Collected data entries
»»
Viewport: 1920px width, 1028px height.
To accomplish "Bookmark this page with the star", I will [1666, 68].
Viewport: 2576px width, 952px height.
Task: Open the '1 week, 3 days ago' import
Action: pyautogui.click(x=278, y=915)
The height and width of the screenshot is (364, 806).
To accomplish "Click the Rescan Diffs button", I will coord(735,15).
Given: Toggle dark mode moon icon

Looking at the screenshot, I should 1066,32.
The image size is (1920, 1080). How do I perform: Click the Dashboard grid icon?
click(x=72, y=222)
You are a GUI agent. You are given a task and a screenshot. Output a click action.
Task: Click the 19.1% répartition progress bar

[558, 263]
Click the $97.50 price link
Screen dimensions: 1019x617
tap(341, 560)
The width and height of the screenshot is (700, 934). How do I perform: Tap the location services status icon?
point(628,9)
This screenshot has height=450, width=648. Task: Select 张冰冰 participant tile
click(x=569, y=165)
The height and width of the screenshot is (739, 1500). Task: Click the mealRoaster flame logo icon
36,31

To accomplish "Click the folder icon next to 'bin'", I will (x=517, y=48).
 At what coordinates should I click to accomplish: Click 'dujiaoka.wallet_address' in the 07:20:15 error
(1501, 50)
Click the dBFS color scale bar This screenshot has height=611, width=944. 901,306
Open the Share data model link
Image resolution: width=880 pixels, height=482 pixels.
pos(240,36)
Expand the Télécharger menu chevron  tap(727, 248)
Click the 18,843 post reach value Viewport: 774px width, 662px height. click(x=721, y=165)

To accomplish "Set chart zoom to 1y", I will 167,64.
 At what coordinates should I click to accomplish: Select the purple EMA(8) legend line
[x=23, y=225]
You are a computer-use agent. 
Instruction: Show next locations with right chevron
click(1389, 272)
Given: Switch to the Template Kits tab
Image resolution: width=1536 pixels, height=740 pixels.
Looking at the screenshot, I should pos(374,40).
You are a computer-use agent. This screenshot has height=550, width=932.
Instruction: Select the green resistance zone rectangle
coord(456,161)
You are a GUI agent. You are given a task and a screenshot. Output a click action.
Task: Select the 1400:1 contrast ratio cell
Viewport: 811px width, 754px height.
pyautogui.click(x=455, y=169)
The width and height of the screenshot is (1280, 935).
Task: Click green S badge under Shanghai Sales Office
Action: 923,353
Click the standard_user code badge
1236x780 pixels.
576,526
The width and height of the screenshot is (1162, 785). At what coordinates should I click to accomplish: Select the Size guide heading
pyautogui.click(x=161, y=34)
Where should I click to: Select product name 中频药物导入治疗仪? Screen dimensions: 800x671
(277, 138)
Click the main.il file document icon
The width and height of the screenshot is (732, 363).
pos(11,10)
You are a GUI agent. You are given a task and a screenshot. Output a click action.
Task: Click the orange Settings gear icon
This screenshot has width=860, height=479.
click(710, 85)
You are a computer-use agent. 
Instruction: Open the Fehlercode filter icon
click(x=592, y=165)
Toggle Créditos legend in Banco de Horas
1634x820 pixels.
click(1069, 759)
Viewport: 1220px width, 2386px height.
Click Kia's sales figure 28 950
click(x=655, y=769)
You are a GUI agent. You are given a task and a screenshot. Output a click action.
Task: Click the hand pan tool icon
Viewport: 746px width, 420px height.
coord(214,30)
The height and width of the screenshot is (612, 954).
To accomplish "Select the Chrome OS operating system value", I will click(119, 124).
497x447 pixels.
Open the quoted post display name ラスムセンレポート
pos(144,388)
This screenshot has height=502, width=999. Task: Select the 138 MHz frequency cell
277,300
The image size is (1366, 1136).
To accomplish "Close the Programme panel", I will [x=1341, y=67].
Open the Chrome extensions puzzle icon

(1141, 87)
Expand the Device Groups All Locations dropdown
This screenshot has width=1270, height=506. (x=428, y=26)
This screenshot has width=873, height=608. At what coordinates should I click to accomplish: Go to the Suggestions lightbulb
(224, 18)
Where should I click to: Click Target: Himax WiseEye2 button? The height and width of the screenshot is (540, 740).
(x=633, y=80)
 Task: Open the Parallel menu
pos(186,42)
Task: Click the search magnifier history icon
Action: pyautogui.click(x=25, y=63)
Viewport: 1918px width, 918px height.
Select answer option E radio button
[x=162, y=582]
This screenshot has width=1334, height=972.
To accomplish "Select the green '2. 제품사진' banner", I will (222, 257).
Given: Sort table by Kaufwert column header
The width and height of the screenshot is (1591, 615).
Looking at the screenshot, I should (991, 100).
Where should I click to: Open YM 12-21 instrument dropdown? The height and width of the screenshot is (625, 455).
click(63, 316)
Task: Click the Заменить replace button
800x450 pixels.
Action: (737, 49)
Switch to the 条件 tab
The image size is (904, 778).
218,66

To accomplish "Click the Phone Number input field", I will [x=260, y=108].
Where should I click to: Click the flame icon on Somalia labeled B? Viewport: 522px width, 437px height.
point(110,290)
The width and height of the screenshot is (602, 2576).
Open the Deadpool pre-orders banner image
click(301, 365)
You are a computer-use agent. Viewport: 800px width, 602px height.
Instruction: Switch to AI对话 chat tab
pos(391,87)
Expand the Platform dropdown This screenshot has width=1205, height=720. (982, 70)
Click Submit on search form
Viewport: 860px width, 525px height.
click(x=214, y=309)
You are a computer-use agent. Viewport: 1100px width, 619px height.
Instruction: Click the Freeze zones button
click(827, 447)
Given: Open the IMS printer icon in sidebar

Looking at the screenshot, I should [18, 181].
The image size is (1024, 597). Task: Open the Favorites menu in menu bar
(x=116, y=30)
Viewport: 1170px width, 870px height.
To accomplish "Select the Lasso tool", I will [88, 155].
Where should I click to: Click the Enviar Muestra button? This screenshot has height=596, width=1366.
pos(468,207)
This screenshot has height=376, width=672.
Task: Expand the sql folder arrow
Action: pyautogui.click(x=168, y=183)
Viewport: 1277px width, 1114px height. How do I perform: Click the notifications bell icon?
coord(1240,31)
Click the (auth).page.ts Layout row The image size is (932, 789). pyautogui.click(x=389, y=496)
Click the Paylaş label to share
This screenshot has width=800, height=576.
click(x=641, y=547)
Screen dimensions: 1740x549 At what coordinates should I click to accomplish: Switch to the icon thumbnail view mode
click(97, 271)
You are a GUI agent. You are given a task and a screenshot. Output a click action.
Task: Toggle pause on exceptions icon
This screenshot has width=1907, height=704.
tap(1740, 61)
««
** Directions for this task **
The reply must present every entry, transcribed with its exact wording.

** Answer to the exercise **
Viewport: 1920px width, 1028px height.
To accomplish "Bookmark this page with the star", I will [1666, 68].
Viewport: 2576px width, 952px height.
Task: Open the '1 week, 3 days ago' import
Action: pyautogui.click(x=278, y=915)
The height and width of the screenshot is (364, 806).
To accomplish "Click the Rescan Diffs button", I will coord(735,15).
Given: Toggle dark mode moon icon

Looking at the screenshot, I should 1066,32.
The image size is (1920, 1080). How do I perform: Click the Dashboard grid icon?
click(x=72, y=222)
You are a GUI agent. You are given a task and a screenshot. Output a click action.
Task: Click the 19.1% répartition progress bar

[558, 263]
Click the $97.50 price link
Screen dimensions: 1019x617
tap(341, 560)
The width and height of the screenshot is (700, 934). How do I perform: Tap the location services status icon?
point(628,9)
This screenshot has height=450, width=648. Task: Select 张冰冰 participant tile
click(x=569, y=165)
The height and width of the screenshot is (739, 1500). Task: Click the mealRoaster flame logo icon
36,31

To accomplish "Click the folder icon next to 'bin'", I will (x=517, y=48).
 At what coordinates should I click to accomplish: Click 'dujiaoka.wallet_address' in the 07:20:15 error
(1501, 50)
Click the dBFS color scale bar This screenshot has height=611, width=944. 901,306
Open the Share data model link
Image resolution: width=880 pixels, height=482 pixels.
pos(240,36)
Expand the Télécharger menu chevron  tap(727, 248)
Click the 18,843 post reach value Viewport: 774px width, 662px height. click(x=721, y=165)

To accomplish "Set chart zoom to 1y", I will 167,64.
 At what coordinates should I click to accomplish: Select the purple EMA(8) legend line
[x=23, y=225]
You are a computer-use agent. 
Instruction: Show next locations with right chevron
click(1389, 272)
Given: Switch to the Template Kits tab
Image resolution: width=1536 pixels, height=740 pixels.
Looking at the screenshot, I should pos(374,40).
You are a computer-use agent. This screenshot has height=550, width=932.
Instruction: Select the green resistance zone rectangle
coord(456,161)
You are a GUI agent. You are given a task and a screenshot. Output a click action.
Task: Select the 1400:1 contrast ratio cell
Viewport: 811px width, 754px height.
pyautogui.click(x=455, y=169)
The width and height of the screenshot is (1280, 935).
Task: Click green S badge under Shanghai Sales Office
Action: 923,353
Click the standard_user code badge
1236x780 pixels.
576,526
The width and height of the screenshot is (1162, 785). At what coordinates should I click to accomplish: Select the Size guide heading
pyautogui.click(x=161, y=34)
Where should I click to: Select product name 中频药物导入治疗仪? Screen dimensions: 800x671
(277, 138)
Click the main.il file document icon
The width and height of the screenshot is (732, 363).
pos(11,10)
You are a GUI agent. You are given a task and a screenshot. Output a click action.
Task: Click the orange Settings gear icon
This screenshot has width=860, height=479.
click(710, 85)
You are a computer-use agent. 
Instruction: Open the Fehlercode filter icon
click(x=592, y=165)
Toggle Créditos legend in Banco de Horas
1634x820 pixels.
click(1069, 759)
Viewport: 1220px width, 2386px height.
Click Kia's sales figure 28 950
click(x=655, y=769)
You are a GUI agent. You are given a task and a screenshot. Output a click action.
Task: Click the hand pan tool icon
Viewport: 746px width, 420px height.
coord(214,30)
The height and width of the screenshot is (612, 954).
To accomplish "Select the Chrome OS operating system value", I will click(119, 124).
497x447 pixels.
Open the quoted post display name ラスムセンレポート
pos(144,388)
This screenshot has height=502, width=999. Task: Select the 138 MHz frequency cell
277,300
The image size is (1366, 1136).
To accomplish "Close the Programme panel", I will [x=1341, y=67].
Open the Chrome extensions puzzle icon

(1141, 87)
Expand the Device Groups All Locations dropdown
This screenshot has width=1270, height=506. (x=428, y=26)
This screenshot has width=873, height=608. At what coordinates should I click to accomplish: Go to the Suggestions lightbulb
(224, 18)
Where should I click to: Click Target: Himax WiseEye2 button? The height and width of the screenshot is (540, 740).
(x=633, y=80)
 Task: Open the Parallel menu
pos(186,42)
Task: Click the search magnifier history icon
Action: pyautogui.click(x=25, y=63)
Viewport: 1918px width, 918px height.
Select answer option E radio button
[x=162, y=582]
This screenshot has width=1334, height=972.
To accomplish "Select the green '2. 제품사진' banner", I will (222, 257).
Given: Sort table by Kaufwert column header
The width and height of the screenshot is (1591, 615).
Looking at the screenshot, I should (991, 100).
Where should I click to: Open YM 12-21 instrument dropdown? The height and width of the screenshot is (625, 455).
click(63, 316)
Task: Click the Заменить replace button
800x450 pixels.
Action: (737, 49)
Switch to the 条件 tab
The image size is (904, 778).
218,66

To accomplish "Click the Phone Number input field", I will [x=260, y=108].
Where should I click to: Click the flame icon on Somalia labeled B? Viewport: 522px width, 437px height.
point(110,290)
The width and height of the screenshot is (602, 2576).
Open the Deadpool pre-orders banner image
click(301, 365)
You are a computer-use agent. Viewport: 800px width, 602px height.
Instruction: Switch to AI对话 chat tab
pos(391,87)
Expand the Platform dropdown This screenshot has width=1205, height=720. (982, 70)
Click Submit on search form
Viewport: 860px width, 525px height.
click(x=214, y=309)
You are a computer-use agent. Viewport: 1100px width, 619px height.
Instruction: Click the Freeze zones button
click(827, 447)
Given: Open the IMS printer icon in sidebar

Looking at the screenshot, I should [18, 181].
The image size is (1024, 597). Task: Open the Favorites menu in menu bar
(x=116, y=30)
Viewport: 1170px width, 870px height.
To accomplish "Select the Lasso tool", I will [88, 155].
Where should I click to: Click the Enviar Muestra button? This screenshot has height=596, width=1366.
pos(468,207)
This screenshot has height=376, width=672.
Task: Expand the sql folder arrow
Action: pyautogui.click(x=168, y=183)
Viewport: 1277px width, 1114px height. How do I perform: Click the notifications bell icon?
coord(1240,31)
Click the (auth).page.ts Layout row The image size is (932, 789). pyautogui.click(x=389, y=496)
Click the Paylaş label to share
This screenshot has width=800, height=576.
click(x=641, y=547)
Screen dimensions: 1740x549 At what coordinates should I click to accomplish: Switch to the icon thumbnail view mode
click(97, 271)
You are a GUI agent. You are given a task and a screenshot. Output a click action.
Task: Toggle pause on exceptions icon
This screenshot has width=1907, height=704.
tap(1740, 61)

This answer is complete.